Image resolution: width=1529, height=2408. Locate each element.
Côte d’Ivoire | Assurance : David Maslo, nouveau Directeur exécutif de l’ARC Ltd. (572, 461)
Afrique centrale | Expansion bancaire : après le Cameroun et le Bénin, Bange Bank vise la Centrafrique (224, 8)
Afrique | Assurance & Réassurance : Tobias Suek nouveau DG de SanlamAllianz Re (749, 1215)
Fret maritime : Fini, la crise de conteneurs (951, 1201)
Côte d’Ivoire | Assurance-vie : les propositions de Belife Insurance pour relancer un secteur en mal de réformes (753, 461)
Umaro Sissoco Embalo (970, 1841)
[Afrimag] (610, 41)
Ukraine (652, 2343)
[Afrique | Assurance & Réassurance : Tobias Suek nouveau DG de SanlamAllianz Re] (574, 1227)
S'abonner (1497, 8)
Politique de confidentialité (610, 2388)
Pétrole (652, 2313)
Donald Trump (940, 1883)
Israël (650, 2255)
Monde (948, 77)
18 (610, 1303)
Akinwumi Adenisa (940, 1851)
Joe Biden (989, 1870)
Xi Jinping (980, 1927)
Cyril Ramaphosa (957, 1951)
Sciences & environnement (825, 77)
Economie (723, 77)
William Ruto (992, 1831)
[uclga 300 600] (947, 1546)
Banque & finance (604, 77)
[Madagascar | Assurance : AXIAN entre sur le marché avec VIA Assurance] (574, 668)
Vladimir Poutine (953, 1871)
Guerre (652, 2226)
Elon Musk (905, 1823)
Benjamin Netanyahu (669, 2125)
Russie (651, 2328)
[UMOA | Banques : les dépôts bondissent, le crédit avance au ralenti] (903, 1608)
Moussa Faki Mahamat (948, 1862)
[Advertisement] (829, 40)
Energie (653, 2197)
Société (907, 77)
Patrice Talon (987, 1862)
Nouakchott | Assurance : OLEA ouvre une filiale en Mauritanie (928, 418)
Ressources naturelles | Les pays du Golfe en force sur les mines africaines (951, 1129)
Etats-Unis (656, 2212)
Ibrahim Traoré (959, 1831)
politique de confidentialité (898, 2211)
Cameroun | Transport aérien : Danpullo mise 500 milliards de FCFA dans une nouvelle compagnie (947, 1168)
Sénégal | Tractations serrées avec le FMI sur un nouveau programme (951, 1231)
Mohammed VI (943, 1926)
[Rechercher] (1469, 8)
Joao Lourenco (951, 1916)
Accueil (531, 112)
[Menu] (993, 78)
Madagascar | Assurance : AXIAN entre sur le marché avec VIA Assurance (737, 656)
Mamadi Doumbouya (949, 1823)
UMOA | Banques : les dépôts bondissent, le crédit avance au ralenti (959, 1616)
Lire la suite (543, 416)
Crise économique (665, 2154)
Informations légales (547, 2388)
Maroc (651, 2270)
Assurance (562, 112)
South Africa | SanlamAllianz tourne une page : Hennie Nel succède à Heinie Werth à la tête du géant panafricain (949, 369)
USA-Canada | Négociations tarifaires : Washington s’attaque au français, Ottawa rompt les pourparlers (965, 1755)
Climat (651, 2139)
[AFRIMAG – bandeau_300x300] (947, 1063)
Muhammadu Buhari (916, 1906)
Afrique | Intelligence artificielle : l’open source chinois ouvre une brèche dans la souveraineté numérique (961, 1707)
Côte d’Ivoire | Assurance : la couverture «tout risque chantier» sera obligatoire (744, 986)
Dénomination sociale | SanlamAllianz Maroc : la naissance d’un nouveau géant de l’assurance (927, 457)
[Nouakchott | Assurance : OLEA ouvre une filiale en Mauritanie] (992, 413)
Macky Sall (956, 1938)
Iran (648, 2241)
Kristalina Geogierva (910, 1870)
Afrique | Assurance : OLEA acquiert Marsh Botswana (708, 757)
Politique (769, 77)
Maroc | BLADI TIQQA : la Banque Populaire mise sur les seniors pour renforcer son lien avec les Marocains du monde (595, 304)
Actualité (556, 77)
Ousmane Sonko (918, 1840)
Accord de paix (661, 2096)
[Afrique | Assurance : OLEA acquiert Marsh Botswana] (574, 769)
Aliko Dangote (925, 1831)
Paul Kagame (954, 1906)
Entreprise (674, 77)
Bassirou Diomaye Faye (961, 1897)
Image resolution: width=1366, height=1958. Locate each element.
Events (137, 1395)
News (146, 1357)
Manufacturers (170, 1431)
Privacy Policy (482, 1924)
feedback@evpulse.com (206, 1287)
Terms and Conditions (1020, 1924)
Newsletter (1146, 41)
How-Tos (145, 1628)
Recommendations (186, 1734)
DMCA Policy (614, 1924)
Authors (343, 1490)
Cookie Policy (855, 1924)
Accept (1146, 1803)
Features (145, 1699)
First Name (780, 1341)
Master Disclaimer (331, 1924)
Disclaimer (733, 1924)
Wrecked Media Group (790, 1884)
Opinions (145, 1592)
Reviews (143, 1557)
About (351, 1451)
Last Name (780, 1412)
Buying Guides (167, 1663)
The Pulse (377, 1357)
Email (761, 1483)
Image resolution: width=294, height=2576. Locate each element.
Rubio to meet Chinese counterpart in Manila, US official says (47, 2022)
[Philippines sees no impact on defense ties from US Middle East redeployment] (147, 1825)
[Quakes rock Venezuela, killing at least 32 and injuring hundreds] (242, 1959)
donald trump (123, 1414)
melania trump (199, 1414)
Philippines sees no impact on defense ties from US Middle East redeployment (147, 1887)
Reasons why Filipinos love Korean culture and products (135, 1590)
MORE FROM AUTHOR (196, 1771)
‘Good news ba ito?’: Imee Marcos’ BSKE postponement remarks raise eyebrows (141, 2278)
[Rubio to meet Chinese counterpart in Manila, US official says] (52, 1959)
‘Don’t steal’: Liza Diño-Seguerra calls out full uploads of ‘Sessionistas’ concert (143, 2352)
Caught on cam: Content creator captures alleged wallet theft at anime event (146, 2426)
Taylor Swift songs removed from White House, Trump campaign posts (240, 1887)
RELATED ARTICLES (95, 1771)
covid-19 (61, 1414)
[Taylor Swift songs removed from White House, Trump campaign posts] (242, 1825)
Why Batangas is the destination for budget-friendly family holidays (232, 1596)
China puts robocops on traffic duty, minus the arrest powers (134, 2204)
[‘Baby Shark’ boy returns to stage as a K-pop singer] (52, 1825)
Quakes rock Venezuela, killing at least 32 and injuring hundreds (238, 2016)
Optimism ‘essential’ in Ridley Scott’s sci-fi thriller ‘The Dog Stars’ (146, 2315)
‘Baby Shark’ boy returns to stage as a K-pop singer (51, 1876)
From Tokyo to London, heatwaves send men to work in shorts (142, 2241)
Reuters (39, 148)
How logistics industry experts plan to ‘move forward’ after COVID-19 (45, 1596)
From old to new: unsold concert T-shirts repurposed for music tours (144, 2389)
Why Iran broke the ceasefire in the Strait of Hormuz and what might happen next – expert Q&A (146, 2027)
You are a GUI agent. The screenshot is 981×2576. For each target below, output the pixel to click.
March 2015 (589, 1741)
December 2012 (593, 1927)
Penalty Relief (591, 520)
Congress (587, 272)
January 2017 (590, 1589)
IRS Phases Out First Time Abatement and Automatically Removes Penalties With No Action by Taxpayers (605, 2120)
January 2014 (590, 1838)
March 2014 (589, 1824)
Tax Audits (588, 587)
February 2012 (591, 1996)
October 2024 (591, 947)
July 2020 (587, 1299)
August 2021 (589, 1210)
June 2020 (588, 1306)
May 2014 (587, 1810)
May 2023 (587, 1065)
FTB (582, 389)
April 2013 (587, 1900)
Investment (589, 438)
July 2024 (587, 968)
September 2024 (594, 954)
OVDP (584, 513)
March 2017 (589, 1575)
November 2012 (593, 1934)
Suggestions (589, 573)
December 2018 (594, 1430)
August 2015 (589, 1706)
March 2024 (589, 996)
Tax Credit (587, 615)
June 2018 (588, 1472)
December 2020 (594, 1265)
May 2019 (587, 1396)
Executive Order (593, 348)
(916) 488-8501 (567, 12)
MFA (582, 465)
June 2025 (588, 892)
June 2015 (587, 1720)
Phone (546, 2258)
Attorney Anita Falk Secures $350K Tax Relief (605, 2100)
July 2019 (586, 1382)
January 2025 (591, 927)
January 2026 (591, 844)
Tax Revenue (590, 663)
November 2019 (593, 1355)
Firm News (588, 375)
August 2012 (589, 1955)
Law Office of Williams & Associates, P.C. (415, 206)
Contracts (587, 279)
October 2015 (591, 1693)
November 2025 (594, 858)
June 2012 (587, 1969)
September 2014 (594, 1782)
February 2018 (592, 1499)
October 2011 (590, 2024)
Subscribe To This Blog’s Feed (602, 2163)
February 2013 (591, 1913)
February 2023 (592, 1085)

----------

Task instructions:
The reply should hold only the lines from the beginning of the listing to the line with "Fret maritime : Fini, la", both ends included, unchanged.

Solution below:
Image resolution: width=1529, height=2408. Locate each element.
Côte d’Ivoire | Assurance : David Maslo, nouveau Directeur exécutif de l’ARC Ltd. (572, 461)
Afrique centrale | Expansion bancaire : après le Cameroun et le Bénin, Bange Bank vise la Centrafrique (224, 8)
Afrique | Assurance & Réassurance : Tobias Suek nouveau DG de SanlamAllianz Re (749, 1215)
Fret maritime : Fini, la crise de conteneurs (951, 1201)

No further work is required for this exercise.